W Niedzielę Dobrego Pasterza, 11 maja tłumy wiernych wzięły udział w procesji ku czci św. Stanisława. Zgodnie z tradycją szli z Wawelu na Skałkę. W procesji, której przewodniczył abp Thomas Wenski z Florydy i asystujący mu: bp Roman Pindel z diecezji bielsko-żywieckiej oraz bp Wojciech Polak, sekretarz generalny Konferencji Episkopatu Polski, niesione były relikwie polskich świętych i błogosławionych: w tym św. Stanisława i św. Jana Pawła II. W gronie zmierzających na Skałkę byli przedstawiciele parafii, wspólnot, ruchów i stowarzyszeń kościelnych, zgromadzeń zakonnych, seminariów duchownych, krakowskich uczelni, szkół katolickich. Szli reprezentanci władz państwowych i samorządowych, wojska, straży, policji. Uwagę zwracali ubrani w piękne, ludowe stroje mieszkańcy różnych zakątków Polski: w tym gronie wyróżniali się górale niosący figurę Matki Bożej Ludźmierskiej.

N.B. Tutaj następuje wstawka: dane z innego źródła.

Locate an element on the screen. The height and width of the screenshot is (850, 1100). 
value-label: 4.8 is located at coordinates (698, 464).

Mszy św., odprawionej przy Ołtarzu Trzech Tysiącleci, przewodniczył kard. Stanisław Dziwisz, który przywitawszy zebranych, podkreślił: Dziś Kościół krakowski, w jedności ze wszystkimi naszymi rodakami, gromadzi się na Eucharystii, aby podziękować za dar, jaki otrzymaliśmy wszyscy w osobie pasterza naszych czasów, a dziś świętego papieża Jana Pawła II.

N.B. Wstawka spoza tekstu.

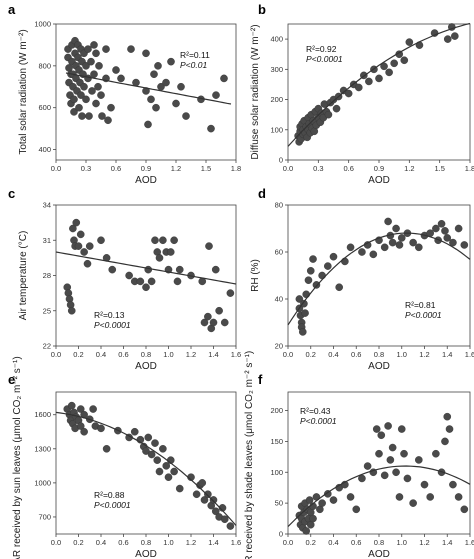  I want to click on x-tick-label: 1.8, so click(236, 168).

Pomóż w rozwoju naszego portalu
Homilię wygłosił kard. Kazimierz Nycz. Jest przyzwolenie na to, by Kościół realizował swoją misję charytatywną, by troszczył się o biednych, chorych i niepełnosprawnych mówił Metropolita Warszawski. I Kościół to robi, i będzie robił zawsze. Wtedy natomiast, gdy Kościół głosi Chrystusa ukrzyżowanego i zmartwychwstałego, i chce to czynić nie tylko w życiu prywatnym ludzi, ale też w przestrzeni publicznej, wówczas niektórzy zaczynają mieć poważne wątpliwości. Zwłaszcza wtedy, gdy Kościół przypomina o niezmiennym prawie moralnym i stoi na straży wartości nienegocjowalnych stwierdzał kard. Nycz i zaznaczał: Kościół będzie to czynił i nikt nie ma prawa go uciszać ani zachęcać do przemilczania.
Do zebranych przemówił także abp Tomas Wenski, który zauważył, że Kraków można nazwać „Szkołą Świętych”. Jako biskup przywożę wam świadectwo wiary, świadectwo polskiej kultury religijnej, duchowej oraz wielkiej pobożności i kultu św. Stanisława za oceanem mówił po polsku Hierarcha z Florydy.